-- Document start --
The Ministry responsible for universities maintains an Integrated University Information System (SIIU) to cover the information needs of the Spanish university system as a whole and of the administrations, and will provide the competent external assessment bodies with the necessary information to carry out quality assurance procedures. Likewise, the SIIU carries out activities, based on the statistics and information collected, of observation, analysis and foresight, in collaboration with the universities and the quality agencies.

Internal quality assurance system of universities

Institutional accreditation as a mechanism to guarantee the overall academic quality of a university institution is implemented through the internal quality assurance system, which must ensure a level of training competence and compliance with standardised criteria for the quality of the teaching service provided, and which must respond to the demands of the student body and society. This procedure must be transparent and include accountability mechanisms.

Annual report on university activities

Each year, universities must submit to the competent body of the autonomous community in which they are located a comprehensive report on their teaching and research activities, carried out within the framework of the multi-annual programme.

If, after the start of its activities, it is found that a university fails to comply with the requirements of the legal system and the commitments made when applying for recognition, the competent body of the autonomous community requires the university to regularise the situation. To this end, the university must present a plan of corrective measures within a maximum period of 6 months from the day following that on which the requirement was made. In particular, the evolution of the number of students at the university is taken into account.

Once this period has elapsed without the university having adopted the measures or fulfilled the requirements, after hearing the university, the education administration revokes the university's authorisation to commence operations. The scope of the revocation may affect the entire university or limit its effects to one of its centres.

Advanced vocational training

The evaluation of the quality of the vocational training system is carried out according to the indicators set out in the European Quality Assurance Framework for Vocational Training (EQAVET).

All public authorities with competence in this area ensure the quality of all the actions and services within the vocational training system, especially vocational guidance, the training provided in all the learning environments and in all modalities, and the accreditation of professional competences.

The General State Administration (GSA) establishes and coordinates an evaluation system for the vocational training system to ensure its continuous improvement and innovation, in collaboration with the Administrations with competences in this area and the most representative business and trade union organisations.

The purposes of the evaluation of the vocational training system are the following:

  • the identification, description and analysis of the relevant elements for the quality of the provision and the implementation of vocational training programmes and actions, the accreditation of competences and vocational;
  • the presentation of evidence allowing for informed decisions to be taken in order to improve the functioning of the system and its results.

In turn, the evaluation system for the vocational training system has the following characteristics:

  • the implementation of an internal and external assessment process on a continuous basis as part of a cycle of continuous improvement;
  • the compilation of information in accordance with a system of quality indicators;
  • the use of various sources of verification to ensure the three-way validation of data;
  • the principles of all public evaluation: relevance, effectiveness, efficiency, social impact and sustainability.

Responsible bodies

General Assembly for Vocational Training

The General Assembly for Vocational Training, attached to the Ministry of Education, Vocational Training and Sports (MEFD), is the body for participation, advice and evaluation of the vocational training system, without prejudice to the competences attributed to the State School Council.
-- Document end --
-- Listed records start --
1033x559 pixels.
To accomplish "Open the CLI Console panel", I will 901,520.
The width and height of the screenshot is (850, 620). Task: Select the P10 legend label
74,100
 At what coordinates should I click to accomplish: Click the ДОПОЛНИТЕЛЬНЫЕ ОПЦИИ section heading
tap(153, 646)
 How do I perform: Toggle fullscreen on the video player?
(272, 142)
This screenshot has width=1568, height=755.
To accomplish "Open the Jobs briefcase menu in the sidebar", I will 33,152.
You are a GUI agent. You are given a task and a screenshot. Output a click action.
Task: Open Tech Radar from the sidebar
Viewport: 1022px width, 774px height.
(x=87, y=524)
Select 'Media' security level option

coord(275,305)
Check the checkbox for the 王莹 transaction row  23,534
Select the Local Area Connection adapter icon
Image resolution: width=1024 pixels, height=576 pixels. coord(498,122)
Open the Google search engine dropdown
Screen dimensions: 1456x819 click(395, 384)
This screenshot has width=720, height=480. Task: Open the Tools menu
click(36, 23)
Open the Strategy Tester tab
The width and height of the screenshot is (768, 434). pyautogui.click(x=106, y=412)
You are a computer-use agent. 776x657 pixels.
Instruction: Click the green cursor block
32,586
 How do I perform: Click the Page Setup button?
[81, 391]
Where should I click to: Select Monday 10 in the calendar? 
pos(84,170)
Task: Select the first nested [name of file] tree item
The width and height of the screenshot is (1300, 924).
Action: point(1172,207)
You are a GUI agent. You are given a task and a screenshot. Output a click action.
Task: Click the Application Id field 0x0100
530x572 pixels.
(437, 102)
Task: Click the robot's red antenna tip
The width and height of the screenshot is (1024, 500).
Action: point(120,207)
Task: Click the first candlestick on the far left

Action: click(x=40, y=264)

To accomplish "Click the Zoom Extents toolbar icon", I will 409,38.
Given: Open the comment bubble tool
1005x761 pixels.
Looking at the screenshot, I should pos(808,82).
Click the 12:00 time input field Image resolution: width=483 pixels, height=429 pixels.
-- Listed records end --
Work to complete >>
a. Using the text on quality assurance in Spanish universities and vocational training, please answer these:
(i) Within what maximum period must a university present its plan of corrective measures?
(ii) The indicators of which European framework are used to evaluate the quality of the vocational training system?
(iii) To which ministry is the General Assembly for Vocational Training attached?
b. Pick up the text on quality assurance in Spanish universities and vocational training after its last sentence and carry it on.

Solved problems >>
a.
(i) Within a maximum of 6 months from the day following that on which the requirement was made.
(ii) The European Quality Assurance Framework for Vocational Training (EQAVET).
(iii) The Ministry of Education, Vocational Training and Sports (MEFD).

b.
Technical Assembly for Quality and Evaluation of Vocational Training

The Technical Assembly for Quality and Evaluation of Vocational Training is made up of the MEFD and the education authorities of the autonomous communities with powers in this area. Its tasks are as follows:

  • to draw up a common framework for evaluation and quality assurance and the state system of indicators for the evaluation of vocational training;
  • to determine common instruments for quality verification and evidence gathering for evaluation at state level;
  • to agree on the proposal to carry out research and evaluation studies of the vocational training system.

State Education Inspectorate

The State Education Inspectorate features the following particularities:

  • It is carried out by the State through the Ministry of Education, Vocational Training and Sports (MEFD).
  • It is in charge of ensuring compliance with the powers conferred on the State as well as observance of the constitutional principles and regulations and the different acts on education throughout the national territory.
  • It is organized as a peripheral service of the General State Administration and is integrated in the government delegations in each autonomous community.
  • The government delegations coordinate these services in the field of non-university education, submit to the MEFD the reports and minutes derived from the State Inspectorate's performance in this area, and also establish the corresponding collaboration with the autonomous communities.

Its powers are as follows:

  • to check compliance with the requirements established by the State in the general organisation of the education system in terms of modalities, stages, cycles and specialities of education, as well as in terms of the number of years that correspond in each case;
  • to check the inclusion of the basic aspects of the curriculum within the curricula established by the education authorities and that these are followed in accordance with State regulations;
  • to check compliance with the conditions for obtaining qualifications, as well as their academic or professional effects;
  • to ensure compliance with the basic conditions that guarantee the equality of all Spaniards in the exercise of their rights and duties in the field of education, as well as their linguistic rights;
  • to verify the adequacy of the granting of subsidies and scholarships financed from the General State Budget, in accordance with the general criteria established by the provisions of the State.

Education inspection of the autonomous communities

The education inspection of the autonomous communities is carried out on all elements and aspects of the education system in their area of management. It is the link between the education authorities and the educational institutions, and plays a key role in the external evaluation processes of these institutions.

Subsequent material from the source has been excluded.